(Dataset entries)

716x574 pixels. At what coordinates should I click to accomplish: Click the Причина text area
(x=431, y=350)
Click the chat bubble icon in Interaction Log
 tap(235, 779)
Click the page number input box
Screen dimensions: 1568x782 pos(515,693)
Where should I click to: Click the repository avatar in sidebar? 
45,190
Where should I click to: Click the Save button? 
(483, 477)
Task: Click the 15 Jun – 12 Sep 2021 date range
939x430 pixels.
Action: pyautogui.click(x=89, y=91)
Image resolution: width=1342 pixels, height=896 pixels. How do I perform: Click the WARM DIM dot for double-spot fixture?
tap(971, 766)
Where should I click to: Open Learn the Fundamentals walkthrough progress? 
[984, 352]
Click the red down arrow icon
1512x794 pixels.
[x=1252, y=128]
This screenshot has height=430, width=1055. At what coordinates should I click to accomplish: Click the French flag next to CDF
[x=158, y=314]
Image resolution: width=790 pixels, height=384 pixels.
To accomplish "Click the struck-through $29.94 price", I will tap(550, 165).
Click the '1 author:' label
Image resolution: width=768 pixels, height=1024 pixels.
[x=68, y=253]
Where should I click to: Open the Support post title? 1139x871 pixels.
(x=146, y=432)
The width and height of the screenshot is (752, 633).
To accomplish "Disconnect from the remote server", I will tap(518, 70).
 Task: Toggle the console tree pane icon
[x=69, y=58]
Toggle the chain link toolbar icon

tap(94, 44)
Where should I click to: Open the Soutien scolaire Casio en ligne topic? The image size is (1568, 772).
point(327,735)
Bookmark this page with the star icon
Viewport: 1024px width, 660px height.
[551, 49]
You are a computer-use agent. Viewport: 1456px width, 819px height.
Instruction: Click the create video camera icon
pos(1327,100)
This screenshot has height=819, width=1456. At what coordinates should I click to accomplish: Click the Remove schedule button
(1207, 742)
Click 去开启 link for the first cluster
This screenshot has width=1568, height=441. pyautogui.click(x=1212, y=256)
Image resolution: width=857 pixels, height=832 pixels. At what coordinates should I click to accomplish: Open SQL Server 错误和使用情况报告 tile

Task directions — Reproduce every one of these records line for line, with nothing changed.

Solution for this exercise —
716x574 pixels. At what coordinates should I click to accomplish: Click the Причина text area
(x=431, y=350)
Click the chat bubble icon in Interaction Log
 tap(235, 779)
Click the page number input box
Screen dimensions: 1568x782 pos(515,693)
Where should I click to: Click the repository avatar in sidebar? 
45,190
Where should I click to: Click the Save button? 
(483, 477)
Task: Click the 15 Jun – 12 Sep 2021 date range
939x430 pixels.
Action: pyautogui.click(x=89, y=91)
Image resolution: width=1342 pixels, height=896 pixels. How do I perform: Click the WARM DIM dot for double-spot fixture?
tap(971, 766)
Where should I click to: Open Learn the Fundamentals walkthrough progress? 
[984, 352]
Click the red down arrow icon
1512x794 pixels.
[x=1252, y=128]
This screenshot has height=430, width=1055. At what coordinates should I click to accomplish: Click the French flag next to CDF
[x=158, y=314]
Image resolution: width=790 pixels, height=384 pixels.
To accomplish "Click the struck-through $29.94 price", I will tap(550, 165).
Click the '1 author:' label
Image resolution: width=768 pixels, height=1024 pixels.
[x=68, y=253]
Where should I click to: Open the Support post title? 1139x871 pixels.
(x=146, y=432)
The width and height of the screenshot is (752, 633).
To accomplish "Disconnect from the remote server", I will tap(518, 70).
 Task: Toggle the console tree pane icon
[x=69, y=58]
Toggle the chain link toolbar icon

tap(94, 44)
Where should I click to: Open the Soutien scolaire Casio en ligne topic? The image size is (1568, 772).
point(327,735)
Bookmark this page with the star icon
Viewport: 1024px width, 660px height.
[551, 49]
You are a computer-use agent. Viewport: 1456px width, 819px height.
Instruction: Click the create video camera icon
pos(1327,100)
This screenshot has height=819, width=1456. At what coordinates should I click to accomplish: Click the Remove schedule button
(1207, 742)
Click 去开启 link for the first cluster
This screenshot has width=1568, height=441. pyautogui.click(x=1212, y=256)
Image resolution: width=857 pixels, height=832 pixels. At what coordinates should I click to accomplish: Open SQL Server 错误和使用情况报告 tile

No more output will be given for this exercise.